Author interview: A powerful depiction of the fight for independence from coercive control
Following the success of 'Nesting', Roisín O’Donnell is working on her second novel. Picture:Barry Cronin
- Nesting
- Roisin O'Donnell
- Scribner, €16.99/ Kindle, €12.84
I meet Roisín in a Dublin hotel, which is fitting, since her debut is partially set in such a place. But whereas we’re here for a chat over tea, her protagonist, Ciara, is confined to her hotel room.
“Anyone can walk into a hotel like this,” says Roisín, glancing around the bar, “but it’s not the same as someone who has to live there because there is nowhere else to go.
“People in emergency accommodation aren’t allowed to use the main hotel entrance, and they’re not allowed to use the hotel’s facilities.”
“With the Centenary of Irish Independence coming up, we were asked to reflect on what independence meant to us.”
Roisín decided to write a day in the life of a woman who had escaped an abusive marriage and was living in a hotel.
“It was her struggles and triumphs within one day. I was thinking, how do you manage to maintain your sense of self — because she does. That was what interested me.
“She’s in this grubby hotel room in a mad hurry, trying to get to work on time. She’s trying to get coats and gloves on her two kids, and they’re like octopuses.
“I wanted to know what happened to Ciara next,” she says, “and I started writing down ideas as to how it could develop.
“I decided to go right back to the beginning, but, working full-time, at first I wasn’t sure if I could do it, or even if I should.”

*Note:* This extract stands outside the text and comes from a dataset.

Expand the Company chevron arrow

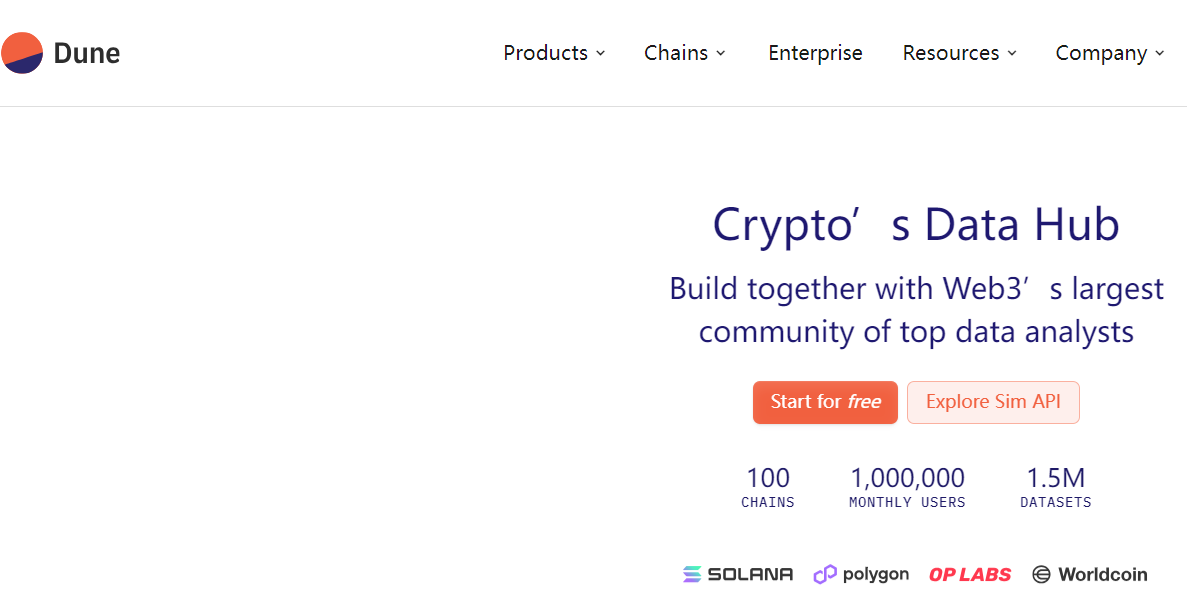coord(1160,53)
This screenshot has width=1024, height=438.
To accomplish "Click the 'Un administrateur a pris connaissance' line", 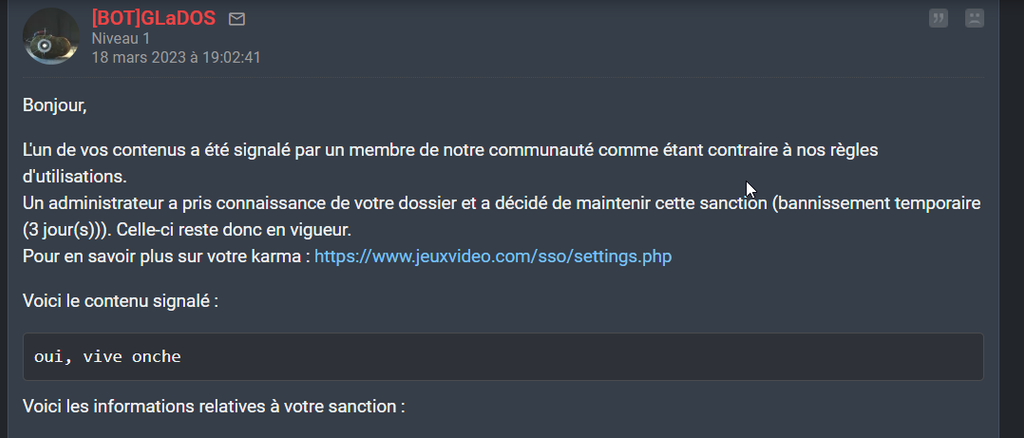I will tap(502, 204).
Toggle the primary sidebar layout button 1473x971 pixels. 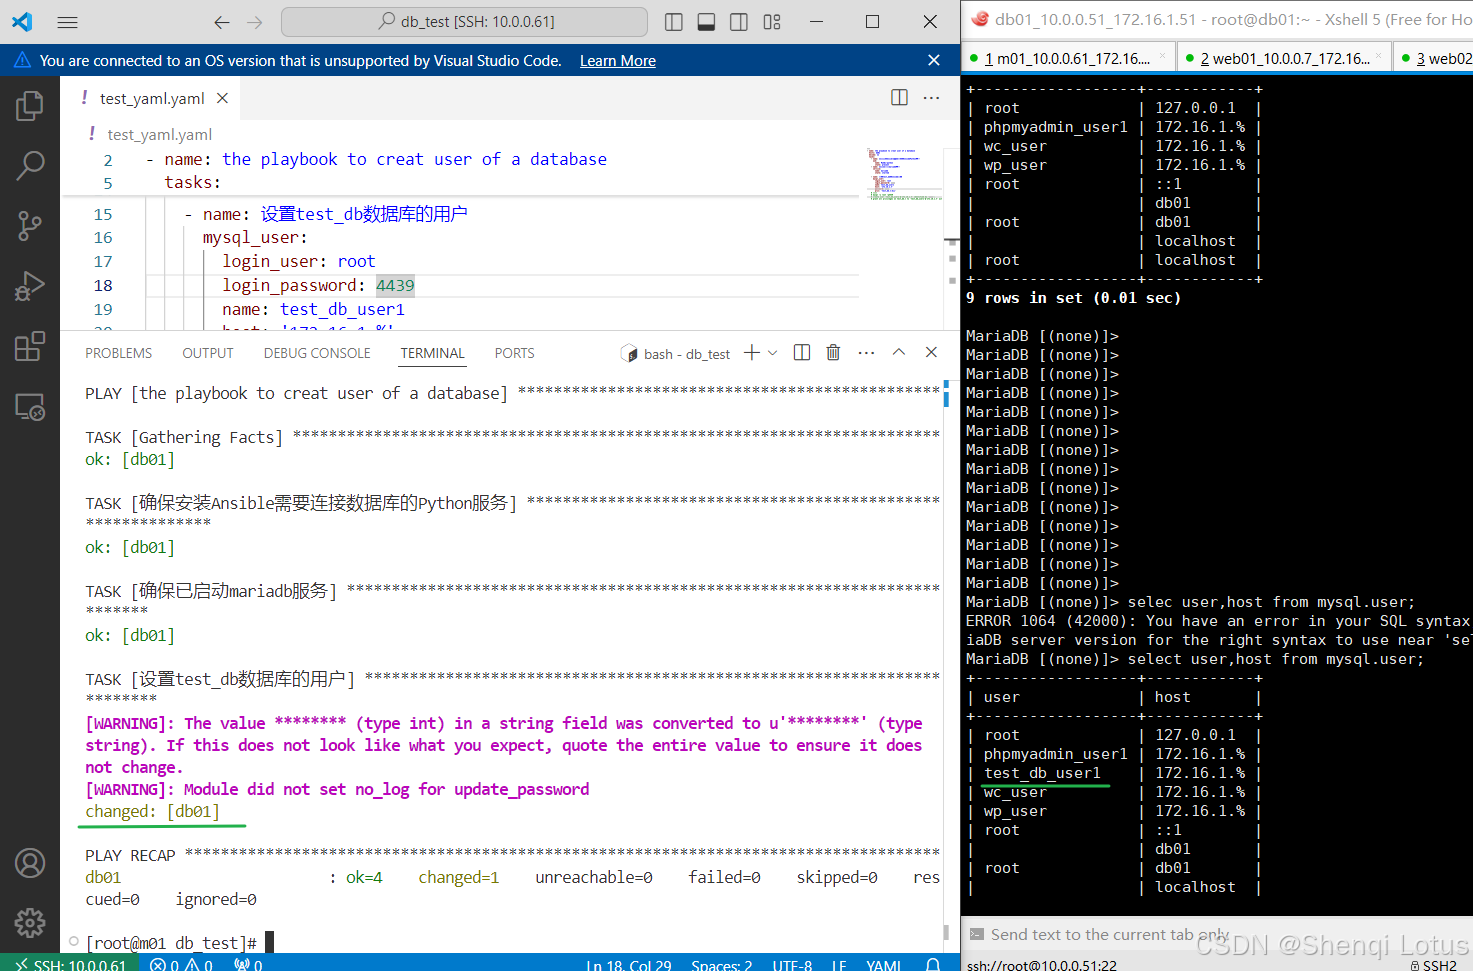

It was a very different process from short stories.
“You have to start with uncertainty, but the great thing about a novel is that you have your characters and know their world.
“With collections, having 12 stories, 12 sets of characters and 12 settings is notoriously difficult.”
“I couldn’t allow any physical violence or any visible bruises, but how would I show that tension and portray those psychological things?

“I’d get really tired and have to take things easy. The novel is very tense, but I wanted to stay true to Ciara and the tension comes from her. The pacing comes from what she is dealing with.”
“I used my background to give Ciara authenticity, as there are too many two-dimensional stereotypes of people experiencing homelessness.”